Gli arpeggi di Dirge for November ricordano quasi l’epoca trascorsa di Orchid, quella degli intervalli acustici toccanti e profondi, così mirati nella loro posizione all’interno della struttura della traccia e così sensibili. Dirge for November fugge via leggermente, impreziosendo il tessuto musicale raggiunto già dai precedenti episodi e costituendo il capitolo più demoniaco e atteso dell’opera.

Il ritmo inarrestabile di The Funeral Portrait coinvolge nei riff intricati disegnati dalle due chitarre e il break Jazz/Progressive intermedio con relativo assolo appassionato fa comprendere il livello raggiunto dalla formazione svedese, giustamente considerata da molti come il collegamento più vivo tra il Rock degli anni ’70 e il moderno Death Metal. Patterns in the Ivy rompe con efficacia la folle corsa verso la title-track, Blackwater Park, in cui il growl si fa più acuto e determinato; non viene però trascurata la solita melodia che accompagna ogni creazione degli Opeth e il brano risulta vicino agli Edge of Sanity di Crimson: stacchi fugaci e riprese fulminanti guidano attraverso il percorso di chiusura dell’album.
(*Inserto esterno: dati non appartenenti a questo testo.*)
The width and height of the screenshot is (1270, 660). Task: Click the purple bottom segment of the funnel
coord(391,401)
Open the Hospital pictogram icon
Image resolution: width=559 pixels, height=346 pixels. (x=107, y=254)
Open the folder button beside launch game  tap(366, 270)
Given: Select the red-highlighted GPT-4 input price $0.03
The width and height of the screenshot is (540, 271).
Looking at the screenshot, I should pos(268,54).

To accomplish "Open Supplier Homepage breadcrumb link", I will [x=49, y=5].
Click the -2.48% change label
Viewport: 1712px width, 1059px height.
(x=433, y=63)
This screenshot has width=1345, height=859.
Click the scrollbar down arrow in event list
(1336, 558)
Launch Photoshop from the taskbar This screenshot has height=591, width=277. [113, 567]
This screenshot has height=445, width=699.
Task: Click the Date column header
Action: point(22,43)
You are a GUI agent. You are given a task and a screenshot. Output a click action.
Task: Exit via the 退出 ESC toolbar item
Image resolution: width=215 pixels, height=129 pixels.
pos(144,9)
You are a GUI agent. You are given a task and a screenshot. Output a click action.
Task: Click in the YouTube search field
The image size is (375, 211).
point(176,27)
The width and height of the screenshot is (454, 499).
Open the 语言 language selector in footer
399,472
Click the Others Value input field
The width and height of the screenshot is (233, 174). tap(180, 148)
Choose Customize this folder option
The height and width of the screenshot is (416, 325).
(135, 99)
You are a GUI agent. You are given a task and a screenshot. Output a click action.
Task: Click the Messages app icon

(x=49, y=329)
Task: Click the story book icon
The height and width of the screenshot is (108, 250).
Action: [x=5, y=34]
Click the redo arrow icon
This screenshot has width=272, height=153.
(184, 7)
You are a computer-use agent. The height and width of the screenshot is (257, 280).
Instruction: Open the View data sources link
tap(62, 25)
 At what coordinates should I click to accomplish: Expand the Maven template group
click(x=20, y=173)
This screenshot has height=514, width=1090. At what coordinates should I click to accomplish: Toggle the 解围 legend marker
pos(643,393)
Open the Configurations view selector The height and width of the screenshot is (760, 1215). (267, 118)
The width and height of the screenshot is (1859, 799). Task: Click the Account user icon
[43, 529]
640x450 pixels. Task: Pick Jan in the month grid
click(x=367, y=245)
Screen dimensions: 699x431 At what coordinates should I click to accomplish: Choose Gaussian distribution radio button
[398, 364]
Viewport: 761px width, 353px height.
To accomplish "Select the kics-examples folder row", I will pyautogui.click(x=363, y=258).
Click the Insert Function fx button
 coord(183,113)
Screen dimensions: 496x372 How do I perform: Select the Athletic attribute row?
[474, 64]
Sembra inverosimile che i minuti siano volati e le note di ciascuna canzone siano omai parte integrante di noi stessi: Blackwater Park ha rappresentato la prova più complessa per la band di Åkerfeldt, che è uscita da questa pubblicazione a testa alta, dimostrando di essere una realtà straordinaria del Rock/Metal contemporaneo.